__Work required__. From the entries provided below, copy each line that contains the word "will".

======== Data to examine

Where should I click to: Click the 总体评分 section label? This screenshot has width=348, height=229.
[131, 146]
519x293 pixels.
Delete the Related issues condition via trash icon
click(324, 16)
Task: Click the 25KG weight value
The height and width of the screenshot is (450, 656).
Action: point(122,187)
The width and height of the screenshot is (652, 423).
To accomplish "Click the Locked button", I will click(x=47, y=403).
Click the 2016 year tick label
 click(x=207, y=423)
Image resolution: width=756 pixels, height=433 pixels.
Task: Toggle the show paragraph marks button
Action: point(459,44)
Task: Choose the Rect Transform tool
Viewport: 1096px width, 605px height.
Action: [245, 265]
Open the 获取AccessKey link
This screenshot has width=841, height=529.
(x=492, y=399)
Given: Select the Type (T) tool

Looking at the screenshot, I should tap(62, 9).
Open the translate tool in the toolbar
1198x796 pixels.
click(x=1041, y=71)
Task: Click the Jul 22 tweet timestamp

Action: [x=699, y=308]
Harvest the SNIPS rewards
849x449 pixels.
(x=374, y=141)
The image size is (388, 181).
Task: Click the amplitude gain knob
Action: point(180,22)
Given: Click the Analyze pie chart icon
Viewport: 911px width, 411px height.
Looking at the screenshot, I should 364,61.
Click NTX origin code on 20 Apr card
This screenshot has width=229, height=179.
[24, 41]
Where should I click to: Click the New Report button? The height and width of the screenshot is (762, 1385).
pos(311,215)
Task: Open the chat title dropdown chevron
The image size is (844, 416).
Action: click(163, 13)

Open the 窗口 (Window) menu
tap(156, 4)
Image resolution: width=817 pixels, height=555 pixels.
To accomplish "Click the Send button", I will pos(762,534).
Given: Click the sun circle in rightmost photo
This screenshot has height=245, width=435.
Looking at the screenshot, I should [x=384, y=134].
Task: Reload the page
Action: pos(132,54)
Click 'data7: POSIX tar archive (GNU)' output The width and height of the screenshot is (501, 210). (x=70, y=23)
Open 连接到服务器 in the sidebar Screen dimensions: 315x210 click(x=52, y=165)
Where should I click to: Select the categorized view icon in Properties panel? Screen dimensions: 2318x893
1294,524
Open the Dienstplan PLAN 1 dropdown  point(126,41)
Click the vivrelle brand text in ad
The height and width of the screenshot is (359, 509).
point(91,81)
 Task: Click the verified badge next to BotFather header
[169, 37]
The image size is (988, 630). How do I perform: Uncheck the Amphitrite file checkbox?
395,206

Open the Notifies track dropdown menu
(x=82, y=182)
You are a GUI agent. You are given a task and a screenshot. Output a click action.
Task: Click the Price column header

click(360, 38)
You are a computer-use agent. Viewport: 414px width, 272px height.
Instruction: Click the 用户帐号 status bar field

================

__Response to this task__.
To accomplish "Click the Locked button", I will click(x=47, y=403).
To accomplish "Click the Send button", I will pos(762,534).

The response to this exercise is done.